Technology Review has published an article by philosopher Daniel Dennett looking at what the development of computer chess tells us about the quest for artificial intelligence.
AI and chess have an interesting and intertwined conceptual history.
It used to be said that if computers could play chess, it would be a genuine example of artificial intelligence, because chess seemed to be a uniquely human game of strategy and tactics.
As soon as computers became good at chess, it was dismissed as a valid example because, ironically, computers could do it. A classic example of moving the goalposts.
Similarly, I’ve recently heard a few people say “If computers could beat us at poker, that would be a genuine example of artificial intelligence”. Recently, a poker playing computer narrowly lost to two pros.

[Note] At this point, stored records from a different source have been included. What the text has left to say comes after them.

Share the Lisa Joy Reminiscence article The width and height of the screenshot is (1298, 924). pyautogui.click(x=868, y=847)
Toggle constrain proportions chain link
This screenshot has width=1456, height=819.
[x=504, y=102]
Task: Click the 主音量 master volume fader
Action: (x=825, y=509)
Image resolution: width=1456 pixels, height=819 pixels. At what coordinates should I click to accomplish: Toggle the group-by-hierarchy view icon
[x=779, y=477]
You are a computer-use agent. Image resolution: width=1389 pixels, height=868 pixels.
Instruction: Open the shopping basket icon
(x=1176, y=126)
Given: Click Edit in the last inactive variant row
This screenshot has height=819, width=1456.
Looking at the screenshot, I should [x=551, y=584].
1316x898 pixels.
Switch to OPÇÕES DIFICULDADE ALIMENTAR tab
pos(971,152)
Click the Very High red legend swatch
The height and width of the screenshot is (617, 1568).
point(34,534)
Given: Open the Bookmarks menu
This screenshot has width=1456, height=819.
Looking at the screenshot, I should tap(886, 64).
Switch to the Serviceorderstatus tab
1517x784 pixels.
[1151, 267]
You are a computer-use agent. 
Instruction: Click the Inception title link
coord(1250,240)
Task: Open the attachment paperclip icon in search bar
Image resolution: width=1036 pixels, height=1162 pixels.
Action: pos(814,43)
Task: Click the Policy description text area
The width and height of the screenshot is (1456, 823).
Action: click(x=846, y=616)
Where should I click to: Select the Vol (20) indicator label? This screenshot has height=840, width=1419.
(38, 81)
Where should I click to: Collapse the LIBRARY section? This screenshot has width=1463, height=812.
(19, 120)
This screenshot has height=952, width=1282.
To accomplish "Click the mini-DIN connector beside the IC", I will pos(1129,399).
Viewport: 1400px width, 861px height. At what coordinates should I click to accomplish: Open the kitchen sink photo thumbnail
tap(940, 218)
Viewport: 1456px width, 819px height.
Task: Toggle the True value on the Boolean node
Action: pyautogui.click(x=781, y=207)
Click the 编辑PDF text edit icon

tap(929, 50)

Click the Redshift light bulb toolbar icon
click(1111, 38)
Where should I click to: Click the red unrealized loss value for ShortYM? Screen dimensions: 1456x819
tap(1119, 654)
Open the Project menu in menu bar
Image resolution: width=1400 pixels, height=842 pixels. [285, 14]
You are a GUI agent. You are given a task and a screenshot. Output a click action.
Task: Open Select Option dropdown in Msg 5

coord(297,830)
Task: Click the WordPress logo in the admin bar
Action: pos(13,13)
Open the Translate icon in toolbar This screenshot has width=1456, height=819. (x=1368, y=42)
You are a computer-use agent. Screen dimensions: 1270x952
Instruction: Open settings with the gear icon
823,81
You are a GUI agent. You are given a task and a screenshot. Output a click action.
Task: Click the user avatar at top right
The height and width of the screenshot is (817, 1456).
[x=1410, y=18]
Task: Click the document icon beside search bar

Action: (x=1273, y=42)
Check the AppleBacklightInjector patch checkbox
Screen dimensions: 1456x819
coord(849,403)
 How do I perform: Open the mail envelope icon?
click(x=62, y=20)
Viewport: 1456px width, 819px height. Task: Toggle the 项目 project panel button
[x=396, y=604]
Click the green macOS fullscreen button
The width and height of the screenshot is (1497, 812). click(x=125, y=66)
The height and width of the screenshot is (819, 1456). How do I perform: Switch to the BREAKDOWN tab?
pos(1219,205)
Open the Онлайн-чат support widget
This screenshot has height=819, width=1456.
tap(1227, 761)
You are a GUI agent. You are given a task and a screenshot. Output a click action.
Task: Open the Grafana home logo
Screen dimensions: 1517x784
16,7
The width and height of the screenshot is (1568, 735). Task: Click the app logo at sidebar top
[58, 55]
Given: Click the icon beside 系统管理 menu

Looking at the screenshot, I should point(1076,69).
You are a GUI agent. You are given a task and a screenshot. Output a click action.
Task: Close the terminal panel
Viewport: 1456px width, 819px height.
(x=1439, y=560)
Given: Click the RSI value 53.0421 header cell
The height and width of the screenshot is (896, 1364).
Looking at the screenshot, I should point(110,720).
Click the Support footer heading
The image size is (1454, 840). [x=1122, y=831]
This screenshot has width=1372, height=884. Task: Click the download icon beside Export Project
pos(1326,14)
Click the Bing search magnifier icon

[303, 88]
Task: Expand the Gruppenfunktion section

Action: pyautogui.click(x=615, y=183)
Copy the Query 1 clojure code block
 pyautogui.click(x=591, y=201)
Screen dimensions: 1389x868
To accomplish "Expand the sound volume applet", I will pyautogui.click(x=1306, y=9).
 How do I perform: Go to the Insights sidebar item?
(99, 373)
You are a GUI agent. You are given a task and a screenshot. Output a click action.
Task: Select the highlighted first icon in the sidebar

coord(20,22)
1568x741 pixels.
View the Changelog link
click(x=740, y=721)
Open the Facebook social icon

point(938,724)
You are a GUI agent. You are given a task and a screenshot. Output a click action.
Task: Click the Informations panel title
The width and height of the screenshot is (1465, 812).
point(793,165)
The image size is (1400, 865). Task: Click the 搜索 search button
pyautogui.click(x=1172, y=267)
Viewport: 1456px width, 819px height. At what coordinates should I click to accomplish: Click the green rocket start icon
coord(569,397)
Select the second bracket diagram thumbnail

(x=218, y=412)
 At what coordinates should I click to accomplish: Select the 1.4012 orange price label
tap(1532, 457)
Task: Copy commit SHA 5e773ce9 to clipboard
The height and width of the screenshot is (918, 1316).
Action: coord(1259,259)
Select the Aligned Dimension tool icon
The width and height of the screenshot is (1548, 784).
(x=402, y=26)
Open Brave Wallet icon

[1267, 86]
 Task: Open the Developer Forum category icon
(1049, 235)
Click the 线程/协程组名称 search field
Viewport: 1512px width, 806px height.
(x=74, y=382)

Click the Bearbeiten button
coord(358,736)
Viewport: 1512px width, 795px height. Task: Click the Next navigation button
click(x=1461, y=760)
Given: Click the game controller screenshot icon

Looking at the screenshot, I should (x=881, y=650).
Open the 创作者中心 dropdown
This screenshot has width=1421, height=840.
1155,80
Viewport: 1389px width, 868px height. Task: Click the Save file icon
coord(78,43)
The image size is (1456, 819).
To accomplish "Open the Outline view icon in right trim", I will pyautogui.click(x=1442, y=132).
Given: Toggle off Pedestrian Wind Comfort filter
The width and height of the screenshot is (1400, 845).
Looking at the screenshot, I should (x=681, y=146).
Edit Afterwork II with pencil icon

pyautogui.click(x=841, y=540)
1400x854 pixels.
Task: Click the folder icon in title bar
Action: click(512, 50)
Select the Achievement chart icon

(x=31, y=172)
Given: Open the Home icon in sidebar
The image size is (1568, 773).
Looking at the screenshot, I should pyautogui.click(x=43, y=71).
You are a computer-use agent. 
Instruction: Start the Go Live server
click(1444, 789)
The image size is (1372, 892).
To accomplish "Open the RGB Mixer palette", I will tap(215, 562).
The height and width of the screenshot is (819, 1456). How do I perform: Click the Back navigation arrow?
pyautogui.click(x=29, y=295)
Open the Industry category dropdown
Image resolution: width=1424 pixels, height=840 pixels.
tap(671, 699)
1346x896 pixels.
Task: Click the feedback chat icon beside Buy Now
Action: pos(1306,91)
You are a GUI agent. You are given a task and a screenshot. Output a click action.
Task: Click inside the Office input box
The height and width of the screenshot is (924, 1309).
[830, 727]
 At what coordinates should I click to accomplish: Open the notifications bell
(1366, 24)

Presumably, ‘genuine intelligence’ is just whatever computers can’t do yet.
Dennett is a big proponent of the “if it looks like a duck and quacks like a duck, it’s a duck” school of behaviour.
In other words, if something can perform a certain task (like playing chess), then objections about it not using the same mechanism as humans to do the task are irrelevant as to whether its doing the task ‘genuinely’ or not.
One of his related ideas is the intentional stance. It says that things like belief, intention and intelligence are not properties of a creature, computer or human, they’re just theories we use to understand how it works.
So if it makes sense for us to interpret a chess computer as having the belief that “taking the queen will give an advantage”, then that’s a good theory for us to work on, but it doesn’t necessarily tell us anything about how that behaviour is implemented in the system.